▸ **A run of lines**

↓↓↓

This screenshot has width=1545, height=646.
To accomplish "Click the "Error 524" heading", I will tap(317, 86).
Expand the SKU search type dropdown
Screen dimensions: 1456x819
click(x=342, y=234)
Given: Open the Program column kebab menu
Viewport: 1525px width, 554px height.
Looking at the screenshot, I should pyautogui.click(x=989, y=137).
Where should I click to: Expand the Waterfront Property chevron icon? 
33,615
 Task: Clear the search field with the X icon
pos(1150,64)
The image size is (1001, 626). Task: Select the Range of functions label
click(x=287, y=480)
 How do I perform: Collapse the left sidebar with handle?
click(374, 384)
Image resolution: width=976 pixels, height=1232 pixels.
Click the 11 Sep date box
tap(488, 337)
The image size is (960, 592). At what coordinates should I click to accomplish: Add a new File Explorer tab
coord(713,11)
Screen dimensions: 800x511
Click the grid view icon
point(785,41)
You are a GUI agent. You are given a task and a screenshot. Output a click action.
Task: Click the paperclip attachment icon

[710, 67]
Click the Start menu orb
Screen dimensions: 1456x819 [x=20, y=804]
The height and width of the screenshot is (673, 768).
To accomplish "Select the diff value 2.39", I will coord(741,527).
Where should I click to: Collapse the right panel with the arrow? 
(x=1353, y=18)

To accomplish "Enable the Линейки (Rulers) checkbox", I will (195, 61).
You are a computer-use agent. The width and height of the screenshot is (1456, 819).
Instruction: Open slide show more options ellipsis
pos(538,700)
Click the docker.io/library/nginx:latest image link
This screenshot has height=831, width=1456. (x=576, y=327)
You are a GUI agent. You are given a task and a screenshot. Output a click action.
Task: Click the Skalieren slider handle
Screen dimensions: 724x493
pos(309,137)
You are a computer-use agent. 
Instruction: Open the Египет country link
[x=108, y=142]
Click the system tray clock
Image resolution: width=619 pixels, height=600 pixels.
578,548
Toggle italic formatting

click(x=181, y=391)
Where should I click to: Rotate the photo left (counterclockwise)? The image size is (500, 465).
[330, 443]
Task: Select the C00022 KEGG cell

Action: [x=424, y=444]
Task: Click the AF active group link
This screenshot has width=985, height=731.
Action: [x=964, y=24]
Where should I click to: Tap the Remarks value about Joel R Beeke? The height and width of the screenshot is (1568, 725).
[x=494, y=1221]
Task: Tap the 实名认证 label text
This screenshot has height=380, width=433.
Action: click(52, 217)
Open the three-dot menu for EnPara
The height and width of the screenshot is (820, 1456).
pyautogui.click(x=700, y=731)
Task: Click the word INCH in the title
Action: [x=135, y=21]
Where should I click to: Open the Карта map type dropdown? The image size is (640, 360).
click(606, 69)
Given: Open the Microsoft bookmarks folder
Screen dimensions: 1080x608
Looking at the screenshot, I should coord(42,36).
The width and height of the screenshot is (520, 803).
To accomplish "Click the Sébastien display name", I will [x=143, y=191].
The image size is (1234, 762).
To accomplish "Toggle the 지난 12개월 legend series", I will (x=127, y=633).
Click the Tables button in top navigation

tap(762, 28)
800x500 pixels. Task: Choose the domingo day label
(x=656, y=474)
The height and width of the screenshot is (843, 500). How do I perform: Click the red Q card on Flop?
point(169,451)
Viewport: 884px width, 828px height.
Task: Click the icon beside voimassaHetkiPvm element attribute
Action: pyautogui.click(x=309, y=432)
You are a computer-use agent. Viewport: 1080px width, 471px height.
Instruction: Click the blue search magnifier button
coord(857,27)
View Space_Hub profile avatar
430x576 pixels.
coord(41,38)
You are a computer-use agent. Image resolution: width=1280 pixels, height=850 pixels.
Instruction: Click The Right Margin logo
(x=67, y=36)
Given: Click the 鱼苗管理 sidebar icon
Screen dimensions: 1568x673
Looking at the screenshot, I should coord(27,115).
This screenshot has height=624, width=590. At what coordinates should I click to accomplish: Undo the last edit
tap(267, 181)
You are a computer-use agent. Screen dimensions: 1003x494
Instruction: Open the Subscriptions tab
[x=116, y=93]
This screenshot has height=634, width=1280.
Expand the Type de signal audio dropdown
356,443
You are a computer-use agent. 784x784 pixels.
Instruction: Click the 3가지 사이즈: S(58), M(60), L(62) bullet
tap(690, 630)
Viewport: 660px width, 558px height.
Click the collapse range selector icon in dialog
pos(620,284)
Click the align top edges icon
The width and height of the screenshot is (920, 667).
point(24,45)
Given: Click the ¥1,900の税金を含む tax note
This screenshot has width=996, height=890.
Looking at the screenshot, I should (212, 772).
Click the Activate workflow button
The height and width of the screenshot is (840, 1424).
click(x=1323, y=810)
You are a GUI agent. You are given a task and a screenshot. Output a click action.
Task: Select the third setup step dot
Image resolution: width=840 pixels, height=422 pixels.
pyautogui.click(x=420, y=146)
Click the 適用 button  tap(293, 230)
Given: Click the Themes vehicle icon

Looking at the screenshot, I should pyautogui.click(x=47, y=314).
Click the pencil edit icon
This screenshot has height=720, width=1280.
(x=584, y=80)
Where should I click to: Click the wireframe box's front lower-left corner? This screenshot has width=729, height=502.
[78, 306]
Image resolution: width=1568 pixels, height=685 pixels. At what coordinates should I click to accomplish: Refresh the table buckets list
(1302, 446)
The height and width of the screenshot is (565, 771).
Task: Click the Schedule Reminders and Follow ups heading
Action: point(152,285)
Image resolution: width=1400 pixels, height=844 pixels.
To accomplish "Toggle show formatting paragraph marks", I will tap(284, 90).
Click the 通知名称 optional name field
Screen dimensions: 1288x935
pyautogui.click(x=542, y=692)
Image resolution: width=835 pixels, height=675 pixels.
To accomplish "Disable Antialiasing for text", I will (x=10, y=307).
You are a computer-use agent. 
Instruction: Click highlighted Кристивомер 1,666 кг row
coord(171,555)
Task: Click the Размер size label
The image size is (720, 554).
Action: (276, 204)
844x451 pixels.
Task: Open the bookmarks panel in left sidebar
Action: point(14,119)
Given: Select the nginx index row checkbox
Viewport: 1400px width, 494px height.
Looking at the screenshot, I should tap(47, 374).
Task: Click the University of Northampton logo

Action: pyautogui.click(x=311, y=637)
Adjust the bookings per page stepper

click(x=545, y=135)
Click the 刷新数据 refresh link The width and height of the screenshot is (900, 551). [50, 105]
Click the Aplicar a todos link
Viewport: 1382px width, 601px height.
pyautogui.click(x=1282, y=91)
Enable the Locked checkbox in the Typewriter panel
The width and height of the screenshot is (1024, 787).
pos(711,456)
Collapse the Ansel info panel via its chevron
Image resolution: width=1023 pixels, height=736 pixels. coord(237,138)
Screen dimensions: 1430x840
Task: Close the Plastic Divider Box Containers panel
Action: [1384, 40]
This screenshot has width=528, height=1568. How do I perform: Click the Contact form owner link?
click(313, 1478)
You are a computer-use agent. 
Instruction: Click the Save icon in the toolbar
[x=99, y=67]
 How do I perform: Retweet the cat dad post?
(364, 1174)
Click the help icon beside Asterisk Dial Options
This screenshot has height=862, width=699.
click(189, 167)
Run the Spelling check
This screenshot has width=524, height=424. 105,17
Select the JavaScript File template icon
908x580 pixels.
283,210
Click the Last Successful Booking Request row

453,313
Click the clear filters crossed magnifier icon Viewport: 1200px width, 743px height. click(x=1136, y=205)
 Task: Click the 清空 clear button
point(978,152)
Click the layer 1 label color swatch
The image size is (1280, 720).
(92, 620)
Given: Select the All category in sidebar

↑↑↑

▸ **Written problem**
Could you render all of the lines above as a Markdown table with the columns "No." and "Line", numbering each row and leaving out the blank lines?

▸ **Response to this task**
| No. | Line |
|---|---|
| 1 | This screenshot has width=1545, height=646. |
| 2 | To accomplish "Click the "Error 524" heading", I will tap(317, 86). |
| 3 | Expand the SKU search type dropdown |
| 4 | Screen dimensions: 1456x819 |
| 5 | click(x=342, y=234) |
| 6 | Given: Open the Program column kebab menu |
| 7 | Viewport: 1525px width, 554px height. |
| 8 | Looking at the screenshot, I should pyautogui.click(x=989, y=137). |
| 9 | Where should I click to: Expand the Waterfront Property chevron icon?  |
| 10 | 33,615 |
| 11 |  Task: Clear the search field with the X icon |
| 12 | pos(1150,64) |
| 13 | The image size is (1001, 626). Task: Select the Range of functions label |
| 14 | click(x=287, y=480) |
| 15 |  How do I perform: Collapse the left sidebar with handle? |
| 16 | click(374, 384) |
| 17 | Image resolution: width=976 pixels, height=1232 pixels. |
| 18 | Click the 11 Sep date box |
| 19 | tap(488, 337) |
| 20 | The image size is (960, 592). At what coordinates should I click to accomplish: Add a new File Explorer tab |
| 21 | coord(713,11) |
| 22 | Screen dimensions: 800x511 |
| 23 | Click the grid view icon |
| 24 | point(785,41) |
| 25 | You are a GUI agent. You are given a task and a screenshot. Output a click action. |
| 26 | Task: Click the paperclip attachment icon |
| 27 | [710, 67] |
| 28 | Click the Start menu orb |
| 29 | Screen dimensions: 1456x819 [x=20, y=804] |
| 30 | The height and width of the screenshot is (673, 768). |
| 31 | To accomplish "Select the diff value 2.39", I will coord(741,527). |
| 32 | Where should I click to: Collapse the right panel with the arrow?  |
| 33 | (x=1353, y=18) |
| 34 | To accomplish "Enable the Линейки (Rulers) checkbox", I will (195, 61). |
| 35 | You are a computer-use agent. The width and height of the screenshot is (1456, 819). |
| 36 | Instruction: Open slide show more options ellipsis |
| 37 | pos(538,700) |
| 38 | Click the docker.io/library/nginx:latest image link |
| 39 | This screenshot has height=831, width=1456. (x=576, y=327) |
| 40 | You are a GUI agent. You are given a task and a screenshot. Output a click action. |
| 41 | Task: Click the Skalieren slider handle |
| 42 | Screen dimensions: 724x493 |
| 43 | pos(309,137) |
| 44 | You are a computer-use agent.  |
| 45 | Instruction: Open the Египет country link |
| 46 | [x=108, y=142] |
| 47 | Click the system tray clock |
| 48 | Image resolution: width=619 pixels, height=600 pixels. |
| 49 | 578,548 |
| 50 | Toggle italic formatting |
| 51 | click(x=181, y=391) |
| 52 | Where should I click to: Rotate the photo left (counterclockwise)? The image size is (500, 465). |
| 53 | [330, 443] |
| 54 | Task: Select the C00022 KEGG cell |
| 55 | Action: [x=424, y=444] |
| 56 | Task: Click the AF active group link |
| 57 | This screenshot has width=985, height=731. |
| 58 | Action: [x=964, y=24] |
| 59 | Where should I click to: Tap the Remarks value about Joel R Beeke? The height and width of the screenshot is (1568, 725). |
| 60 | [x=494, y=1221] |
| 61 | Task: Tap the 实名认证 label text |
| 62 | This screenshot has height=380, width=433. |
| 63 | Action: click(52, 217) |
| 64 | Open the three-dot menu for EnPara |
| 65 | The height and width of the screenshot is (820, 1456). |
| 66 | pyautogui.click(x=700, y=731) |
| 67 | Task: Click the word INCH in the title |
| 68 | Action: [x=135, y=21] |
| 69 | Where should I click to: Open the Карта map type dropdown? The image size is (640, 360). |
| 70 | click(606, 69) |
| 71 | Given: Open the Microsoft bookmarks folder |
| 72 | Screen dimensions: 1080x608 |
| 73 | Looking at the screenshot, I should coord(42,36). |
| 74 | The width and height of the screenshot is (520, 803). |
| 75 | To accomplish "Click the Sébastien display name", I will [x=143, y=191]. |
| 76 | The image size is (1234, 762). |
| 77 | To accomplish "Toggle the 지난 12개월 legend series", I will (x=127, y=633). |
| 78 | Click the Tables button in top navigation |
| 79 | tap(762, 28) |
| 80 | 800x500 pixels. Task: Choose the domingo day label |
| 81 | (x=656, y=474) |
| 82 | The height and width of the screenshot is (843, 500). How do I perform: Click the red Q card on Flop? |
| 83 | point(169,451) |
| 84 | Viewport: 884px width, 828px height. |
| 85 | Task: Click the icon beside voimassaHetkiPvm element attribute |
| 86 | Action: pyautogui.click(x=309, y=432) |
| 87 | You are a computer-use agent. Viewport: 1080px width, 471px height. |
| 88 | Instruction: Click the blue search magnifier button |
| 89 | coord(857,27) |
| 90 | View Space_Hub profile avatar |
| 91 | 430x576 pixels. |
| 92 | coord(41,38) |
| 93 | You are a computer-use agent. Image resolution: width=1280 pixels, height=850 pixels. |
| 94 | Instruction: Click The Right Margin logo |
| 95 | (x=67, y=36) |
| 96 | Given: Click the 鱼苗管理 sidebar icon |
| 97 | Screen dimensions: 1568x673 |
| 98 | Looking at the screenshot, I should coord(27,115). |
| 99 | This screenshot has height=624, width=590. At what coordinates should I click to accomplish: Undo the last edit |
| 100 | tap(267, 181) |
| 101 | You are a computer-use agent. Screen dimensions: 1003x494 |
| 102 | Instruction: Open the Subscriptions tab |
| 103 | [x=116, y=93] |
| 104 | This screenshot has height=634, width=1280. |
| 105 | Expand the Type de signal audio dropdown |
| 106 | 356,443 |
| 107 | You are a computer-use agent. 784x784 pixels. |
| 108 | Instruction: Click the 3가지 사이즈: S(58), M(60), L(62) bullet |
| 109 | tap(690, 630) |
| 110 | Viewport: 660px width, 558px height. |
| 111 | Click the collapse range selector icon in dialog |
| 112 | pos(620,284) |
| 113 | Click the align top edges icon |
| 114 | The width and height of the screenshot is (920, 667). |
| 115 | point(24,45) |
| 116 | Given: Click the ¥1,900の税金を含む tax note |
| 117 | This screenshot has width=996, height=890. |
| 118 | Looking at the screenshot, I should (212, 772). |
| 119 | Click the Activate workflow button |
| 120 | The height and width of the screenshot is (840, 1424). |
| 121 | click(x=1323, y=810) |
| 122 | You are a GUI agent. You are given a task and a screenshot. Output a click action. |
| 123 | Task: Select the third setup step dot |
| 124 | Image resolution: width=840 pixels, height=422 pixels. |
| 125 | pyautogui.click(x=420, y=146) |
| 126 | Click the 適用 button  tap(293, 230) |
| 127 | Given: Click the Themes vehicle icon |
| 128 | Looking at the screenshot, I should pyautogui.click(x=47, y=314). |
| 129 | Click the pencil edit icon |
| 130 | This screenshot has height=720, width=1280. |
| 131 | (x=584, y=80) |
| 132 | Where should I click to: Click the wireframe box's front lower-left corner? This screenshot has width=729, height=502. |
| 133 | [78, 306] |
| 134 | Image resolution: width=1568 pixels, height=685 pixels. At what coordinates should I click to accomplish: Refresh the table buckets list |
| 135 | (1302, 446) |
| 136 | The height and width of the screenshot is (565, 771). |
| 137 | Task: Click the Schedule Reminders and Follow ups heading |
| 138 | Action: point(152,285) |
| 139 | Image resolution: width=1400 pixels, height=844 pixels. |
| 140 | To accomplish "Toggle show formatting paragraph marks", I will tap(284, 90). |
| 141 | Click the 通知名称 optional name field |
| 142 | Screen dimensions: 1288x935 |
| 143 | pyautogui.click(x=542, y=692) |
| 144 | Image resolution: width=835 pixels, height=675 pixels. |
| 145 | To accomplish "Disable Antialiasing for text", I will (x=10, y=307). |
| 146 | You are a computer-use agent.  |
| 147 | Instruction: Click highlighted Кристивомер 1,666 кг row |
| 148 | coord(171,555) |
| 149 | Task: Click the Размер size label |
| 150 | The image size is (720, 554). |
| 151 | Action: (276, 204) |
| 152 | 844x451 pixels. |
| 153 | Task: Open the bookmarks panel in left sidebar |
| 154 | Action: point(14,119) |
| 155 | Given: Select the nginx index row checkbox |
| 156 | Viewport: 1400px width, 494px height. |
| 157 | Looking at the screenshot, I should tap(47, 374). |
| 158 | Task: Click the University of Northampton logo |
| 159 | Action: pyautogui.click(x=311, y=637) |
| 160 | Adjust the bookings per page stepper |
| 161 | click(x=545, y=135) |
| 162 | Click the 刷新数据 refresh link The width and height of the screenshot is (900, 551). [50, 105] |
| 163 | Click the Aplicar a todos link |
| 164 | Viewport: 1382px width, 601px height. |
| 165 | pyautogui.click(x=1282, y=91) |
| 166 | Enable the Locked checkbox in the Typewriter panel |
| 167 | The width and height of the screenshot is (1024, 787). |
| 168 | pos(711,456) |
| 169 | Collapse the Ansel info panel via its chevron |
| 170 | Image resolution: width=1023 pixels, height=736 pixels. coord(237,138) |
| 171 | Screen dimensions: 1430x840 |
| 172 | Task: Close the Plastic Divider Box Containers panel |
| 173 | Action: [1384, 40] |
| 174 | This screenshot has width=528, height=1568. How do I perform: Click the Contact form owner link? |
| 175 | click(313, 1478) |
| 176 | You are a computer-use agent.  |
| 177 | Instruction: Click the Save icon in the toolbar |
| 178 | [x=99, y=67] |
| 179 |  How do I perform: Retweet the cat dad post? |
| 180 | (364, 1174) |
| 181 | Click the help icon beside Asterisk Dial Options |
| 182 | This screenshot has height=862, width=699. |
| 183 | click(189, 167) |
| 184 | Run the Spelling check |
| 185 | This screenshot has width=524, height=424. 105,17 |
| 186 | Select the JavaScript File template icon |
| 187 | 908x580 pixels. |
| 188 | 283,210 |
| 189 | Click the Last Successful Booking Request row |
| 190 | 453,313 |
| 191 | Click the clear filters crossed magnifier icon Viewport: 1200px width, 743px height. click(x=1136, y=205) |
| 192 |  Task: Click the 清空 clear button |
| 193 | point(978,152) |
| 194 | Click the layer 1 label color swatch |
| 195 | The image size is (1280, 720). |
| 196 | (92, 620) |
| 197 | Given: Select the All category in sidebar |